● Задание
Воспроизведите дословно часть приведенного ниже фрагмента о времени в искусстве Советской России, начиная со слов «Обычно художественную культуру» и далее вплоть до слов «тем, что будет.».

● Фрагмент для чтения
Обычно художественную культуру России ХХ века описывают и анализируют в контексте особенностей ее развития именно как Советской России. Прежде всего послереволюционная культура, и искусство в частности отличаются новым решением проблемы времени. Нет сомнений, что понимание времени становится индикатором глубинных процессов в кристаллизации культуры определенного типа. Многих художников раннего Советского периода (20-е годы ХХ века) – К. Петра – Водкина, А. Шевченко, А. Тышлера и других – несмотря на разнообразие стилей, объединяло отношение к будущему, направленность в «завтра», ориентация на то, что ждет человека впереди, с тем, что будет.

Наиболее зримым воплощением этой устремленности в будущее служит произведение Г. Свиридова «Время вперед», где передан динамизм, векторность, героичность не отдельного отрезка истории Страны Советов, но именно глубинные основания ее целостной картины. Важно заметить, что образ будущего не носил отвлеченного абстрактного характера. Он непримиримо был вписан в контекст социальных, героических, почти эпических событий. Творение будущего, а значит и Всемирной истории – дело рук людей нынешних. Но это не просто люди – это героические люди, почти все те же люди из Серебряного века. Речь идет о «Сверхчеловеке», только теперь их много, а в будущем это будет и «новый мир», где каждый будет героем – сверхчеловеком, но не в аморальном смысле. Это всецело положительный герой. Примером могут служить слова, вложенные А. Платоновым в уста его героя: «… мы тоже хотели создать великий мир благородного человека, и мы чувствовали себя достойными его. Мы спешили работать, мы воевали, мучились… Мы верили в прекрасную душу человека… Мы верили в лучшего человека, - не в самих себя, но в будущего человека, ради которого можно вынести любые мучения». Он заключает с пафосом: «Высокий прекрасный человек – вот в чем истина».

● Выдержка из данных

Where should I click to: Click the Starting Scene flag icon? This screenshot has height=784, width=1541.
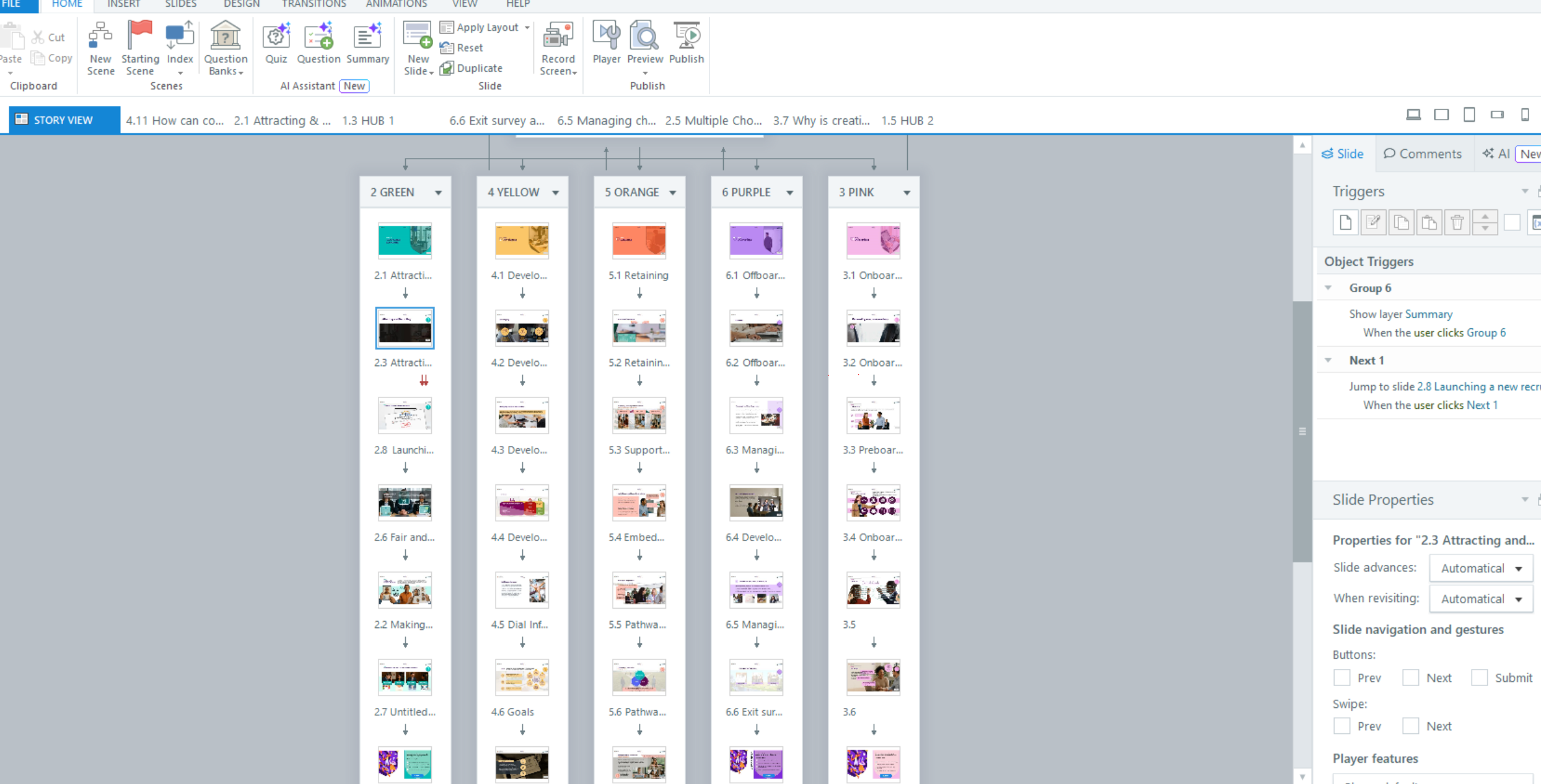click(x=139, y=35)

● Правильный ответ
Обычно художественную культуру России ХХ века описывают и анализируют в контексте особенностей ее развития именно как Советской России. Прежде всего послереволюционная культура, и искусство в частности отличаются новым решением проблемы времени. Нет сомнений, что понимание времени становится индикатором глубинных процессов в кристаллизации культуры определенного типа. Многих художников раннего Советского периода (20-е годы ХХ века) – К. Петра – Водкина, А. Шевченко, А. Тышлера и других – несмотря на разнообразие стилей, объединяло отношение к будущему, направленность в «завтра», ориентация на то, что ждет человека впереди, с тем, что будет.